-------- Record excerpts
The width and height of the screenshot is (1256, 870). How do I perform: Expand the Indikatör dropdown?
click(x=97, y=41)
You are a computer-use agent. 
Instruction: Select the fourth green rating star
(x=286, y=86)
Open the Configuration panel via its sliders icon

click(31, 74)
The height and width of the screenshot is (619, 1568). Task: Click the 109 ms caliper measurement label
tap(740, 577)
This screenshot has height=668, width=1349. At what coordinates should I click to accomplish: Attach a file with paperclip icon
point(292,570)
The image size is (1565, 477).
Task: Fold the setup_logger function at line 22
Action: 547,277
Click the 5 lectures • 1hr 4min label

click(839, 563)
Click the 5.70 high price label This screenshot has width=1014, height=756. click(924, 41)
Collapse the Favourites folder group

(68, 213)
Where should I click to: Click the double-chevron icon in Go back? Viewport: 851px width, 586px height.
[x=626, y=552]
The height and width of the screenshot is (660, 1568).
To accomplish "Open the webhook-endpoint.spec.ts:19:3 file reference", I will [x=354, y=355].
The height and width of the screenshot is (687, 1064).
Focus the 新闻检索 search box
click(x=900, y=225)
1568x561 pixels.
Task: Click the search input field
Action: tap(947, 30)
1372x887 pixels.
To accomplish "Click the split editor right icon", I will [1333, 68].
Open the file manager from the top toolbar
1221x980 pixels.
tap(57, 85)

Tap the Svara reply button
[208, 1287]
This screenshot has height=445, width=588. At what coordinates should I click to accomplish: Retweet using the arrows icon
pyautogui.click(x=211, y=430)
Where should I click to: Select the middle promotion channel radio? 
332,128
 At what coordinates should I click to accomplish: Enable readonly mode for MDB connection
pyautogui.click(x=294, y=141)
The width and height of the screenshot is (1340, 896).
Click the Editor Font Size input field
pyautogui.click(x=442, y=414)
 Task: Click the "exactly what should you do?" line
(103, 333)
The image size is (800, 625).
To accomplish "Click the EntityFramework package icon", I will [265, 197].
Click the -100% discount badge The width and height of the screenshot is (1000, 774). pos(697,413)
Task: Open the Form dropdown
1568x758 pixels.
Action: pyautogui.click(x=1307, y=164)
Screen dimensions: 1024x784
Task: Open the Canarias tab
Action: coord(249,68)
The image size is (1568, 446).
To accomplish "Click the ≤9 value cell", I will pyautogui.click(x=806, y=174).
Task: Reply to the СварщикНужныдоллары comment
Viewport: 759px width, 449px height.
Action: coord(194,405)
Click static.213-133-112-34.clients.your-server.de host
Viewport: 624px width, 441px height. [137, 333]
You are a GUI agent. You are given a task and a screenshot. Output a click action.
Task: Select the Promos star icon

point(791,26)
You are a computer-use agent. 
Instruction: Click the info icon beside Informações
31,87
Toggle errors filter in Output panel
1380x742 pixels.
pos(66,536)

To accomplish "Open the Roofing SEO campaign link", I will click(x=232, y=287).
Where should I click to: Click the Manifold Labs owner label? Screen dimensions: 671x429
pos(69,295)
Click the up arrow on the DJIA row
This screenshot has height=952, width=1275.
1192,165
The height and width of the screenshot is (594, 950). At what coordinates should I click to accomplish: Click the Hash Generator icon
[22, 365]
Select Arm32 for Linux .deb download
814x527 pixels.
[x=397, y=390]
----------------
Output only the lines from the line that contains "Click the -100%" through the end of the entries, both included, exactly as they appear.

Click the -100% discount badge The width and height of the screenshot is (1000, 774). pos(697,413)
Task: Open the Form dropdown
1568x758 pixels.
Action: pyautogui.click(x=1307, y=164)
Screen dimensions: 1024x784
Task: Open the Canarias tab
Action: coord(249,68)
The image size is (1568, 446).
To accomplish "Click the ≤9 value cell", I will pyautogui.click(x=806, y=174).
Task: Reply to the СварщикНужныдоллары comment
Viewport: 759px width, 449px height.
Action: coord(194,405)
Click static.213-133-112-34.clients.your-server.de host
Viewport: 624px width, 441px height. [137, 333]
You are a GUI agent. You are given a task and a screenshot. Output a click action.
Task: Select the Promos star icon

point(791,26)
You are a computer-use agent. 
Instruction: Click the info icon beside Informações
31,87
Toggle errors filter in Output panel
1380x742 pixels.
pos(66,536)

To accomplish "Open the Roofing SEO campaign link", I will click(x=232, y=287).
Where should I click to: Click the Manifold Labs owner label? Screen dimensions: 671x429
pos(69,295)
Click the up arrow on the DJIA row
This screenshot has height=952, width=1275.
1192,165
The height and width of the screenshot is (594, 950). At what coordinates should I click to accomplish: Click the Hash Generator icon
[22, 365]
Select Arm32 for Linux .deb download
814x527 pixels.
[x=397, y=390]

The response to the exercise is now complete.